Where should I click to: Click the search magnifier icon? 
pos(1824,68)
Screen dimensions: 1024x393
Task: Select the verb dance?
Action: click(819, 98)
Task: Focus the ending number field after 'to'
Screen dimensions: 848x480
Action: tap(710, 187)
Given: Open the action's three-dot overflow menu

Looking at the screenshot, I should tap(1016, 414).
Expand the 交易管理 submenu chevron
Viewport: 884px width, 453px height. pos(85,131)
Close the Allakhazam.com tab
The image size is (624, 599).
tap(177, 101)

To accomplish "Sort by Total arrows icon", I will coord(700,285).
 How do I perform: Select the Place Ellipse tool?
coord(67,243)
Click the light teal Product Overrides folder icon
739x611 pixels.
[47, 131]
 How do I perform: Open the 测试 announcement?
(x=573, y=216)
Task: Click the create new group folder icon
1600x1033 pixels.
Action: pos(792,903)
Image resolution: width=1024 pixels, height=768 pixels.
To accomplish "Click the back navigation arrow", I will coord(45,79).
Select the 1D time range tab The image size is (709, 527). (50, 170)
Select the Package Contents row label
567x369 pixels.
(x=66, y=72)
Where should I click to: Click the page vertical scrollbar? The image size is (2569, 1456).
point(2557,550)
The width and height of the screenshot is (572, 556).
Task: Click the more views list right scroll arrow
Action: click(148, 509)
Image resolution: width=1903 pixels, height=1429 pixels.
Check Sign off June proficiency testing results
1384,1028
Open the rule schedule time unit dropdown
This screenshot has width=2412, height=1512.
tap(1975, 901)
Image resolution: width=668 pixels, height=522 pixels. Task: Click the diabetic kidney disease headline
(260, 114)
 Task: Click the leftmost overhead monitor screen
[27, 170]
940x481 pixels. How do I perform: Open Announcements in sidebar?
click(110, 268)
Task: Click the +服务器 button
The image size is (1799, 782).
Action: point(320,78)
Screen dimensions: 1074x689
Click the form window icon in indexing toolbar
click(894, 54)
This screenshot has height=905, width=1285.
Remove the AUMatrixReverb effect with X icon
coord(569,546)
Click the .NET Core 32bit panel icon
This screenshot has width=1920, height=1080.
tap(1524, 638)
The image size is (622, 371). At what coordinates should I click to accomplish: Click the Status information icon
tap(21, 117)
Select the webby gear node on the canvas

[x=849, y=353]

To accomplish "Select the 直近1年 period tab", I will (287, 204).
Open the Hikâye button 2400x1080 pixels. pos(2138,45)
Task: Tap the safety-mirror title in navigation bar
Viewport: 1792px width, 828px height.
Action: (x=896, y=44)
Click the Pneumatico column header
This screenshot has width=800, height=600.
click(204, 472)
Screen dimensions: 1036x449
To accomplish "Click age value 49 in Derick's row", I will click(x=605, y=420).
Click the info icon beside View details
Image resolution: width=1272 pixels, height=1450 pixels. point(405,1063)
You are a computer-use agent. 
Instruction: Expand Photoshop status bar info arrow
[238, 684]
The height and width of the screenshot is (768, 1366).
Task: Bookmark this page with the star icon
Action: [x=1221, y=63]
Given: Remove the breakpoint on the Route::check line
=====
Each record must be transcribed word for word.

### [Solution to this exercise]
Where should I click to: Click the search magnifier icon? 
pos(1824,68)
Screen dimensions: 1024x393
Task: Select the verb dance?
Action: click(819, 98)
Task: Focus the ending number field after 'to'
Screen dimensions: 848x480
Action: tap(710, 187)
Given: Open the action's three-dot overflow menu

Looking at the screenshot, I should tap(1016, 414).
Expand the 交易管理 submenu chevron
Viewport: 884px width, 453px height. pos(85,131)
Close the Allakhazam.com tab
The image size is (624, 599).
tap(177, 101)

To accomplish "Sort by Total arrows icon", I will coord(700,285).
 How do I perform: Select the Place Ellipse tool?
coord(67,243)
Click the light teal Product Overrides folder icon
739x611 pixels.
[47, 131]
 How do I perform: Open the 测试 announcement?
(x=573, y=216)
Task: Click the create new group folder icon
1600x1033 pixels.
Action: pos(792,903)
Image resolution: width=1024 pixels, height=768 pixels.
To accomplish "Click the back navigation arrow", I will coord(45,79).
Select the 1D time range tab The image size is (709, 527). (50, 170)
Select the Package Contents row label
567x369 pixels.
(x=66, y=72)
Where should I click to: Click the page vertical scrollbar? The image size is (2569, 1456).
point(2557,550)
The width and height of the screenshot is (572, 556).
Task: Click the more views list right scroll arrow
Action: click(148, 509)
Image resolution: width=1903 pixels, height=1429 pixels.
Check Sign off June proficiency testing results
1384,1028
Open the rule schedule time unit dropdown
This screenshot has width=2412, height=1512.
tap(1975, 901)
Image resolution: width=668 pixels, height=522 pixels. Task: Click the diabetic kidney disease headline
(260, 114)
 Task: Click the leftmost overhead monitor screen
[27, 170]
940x481 pixels. How do I perform: Open Announcements in sidebar?
click(110, 268)
Task: Click the +服务器 button
The image size is (1799, 782).
Action: point(320,78)
Screen dimensions: 1074x689
Click the form window icon in indexing toolbar
click(894, 54)
This screenshot has height=905, width=1285.
Remove the AUMatrixReverb effect with X icon
coord(569,546)
Click the .NET Core 32bit panel icon
This screenshot has width=1920, height=1080.
tap(1524, 638)
The image size is (622, 371). At what coordinates should I click to accomplish: Click the Status information icon
tap(21, 117)
Select the webby gear node on the canvas

[x=849, y=353]

To accomplish "Select the 直近1年 period tab", I will (287, 204).
Open the Hikâye button 2400x1080 pixels. pos(2138,45)
Task: Tap the safety-mirror title in navigation bar
Viewport: 1792px width, 828px height.
Action: (x=896, y=44)
Click the Pneumatico column header
This screenshot has width=800, height=600.
click(204, 472)
Screen dimensions: 1036x449
To accomplish "Click age value 49 in Derick's row", I will click(x=605, y=420).
Click the info icon beside View details
Image resolution: width=1272 pixels, height=1450 pixels. point(405,1063)
You are a computer-use agent. 
Instruction: Expand Photoshop status bar info arrow
[238, 684]
The height and width of the screenshot is (768, 1366).
Task: Bookmark this page with the star icon
Action: [x=1221, y=63]
Given: Remove the breakpoint on the Route::check line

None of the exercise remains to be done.